### What you need to do
Summarize the text below on independent and dependent contractors in Ontario in two sentences.

### Source excerpt
━━━

Independent vs. Dependent Contractors in Ontario

Not every contractor is truly “independent.” Ontario courts recognize a middle category—the dependent contractor—for people who run their own business but are economically tied to one client. Getting the category right affects termination rights, risk, and compliance for both sides.

The Three Categories at a Glance

Employee
Works within the organization’s structure and is protected by the Employment Standards Act, 2000 (ESA) (e.g., minimum standards, vacation, statutory leaves). Misclassifying employees as contractors can trigger liability.

Independent contractor
Operates an independent business, serves many clients, controls how work is done, bears profit/loss risk, and typically isn’t covered by ESA standards.

Dependent contractor
Runs a business but is exclusively or near-exclusively tied to one client over time. Courts treat dependent contractors like employees for reasonable notice of termination at common law (i.e., pay in lieu), though they generally do not receive ESA minimums by virtue of that status alone.

How Courts Decide: Two-Step Analysis

  1. Employee vs. contractor. Courts look at control, tools, chance of profit/risk of loss, integration into the business, and the parties’ actual conduct.

  2. If a contractor, independent vs. dependent. The hallmark is economic dependency shown by exclusive or near-exclusive service to one client over the course of the relationship (not a single “snapshot” in time).

How “exclusive” is “near-exclusive”?

The Court of Appeal has said “near-complete exclusivity” requires substantially more than a bare majority of income from one client. Average billings around 40% (even with one higher year) were not enough to prove dependency.

Why It Matters

  • Termination rights. Dependent contractors are typically entitled to reasonable notice (or pay in lieu) like employees; notice can be substantial in long, loyal relationships. In one leading case, two long-serving contractors received 26 months.

━━━

### Stored rows
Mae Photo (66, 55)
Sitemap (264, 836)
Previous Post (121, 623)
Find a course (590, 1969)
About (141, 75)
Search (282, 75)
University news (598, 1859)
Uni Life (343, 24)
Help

━━━

### The completed task
Ontario courts recognize three categories of worker: employees, who are protected by the Employment Standards Act, 2000; independent contractors, who run their own business for many clients and typically aren't covered by those standards; and dependent contractors, who run a business but are exclusively or near-exclusively tied to one client over time. Courts first decide whether someone is an employee or a contractor, then look for economic dependency shown by near-complete exclusivity over the course of the relationship, and a dependent contractor is typically entitled to reasonable notice of termination, or pay in lieu, like an employee.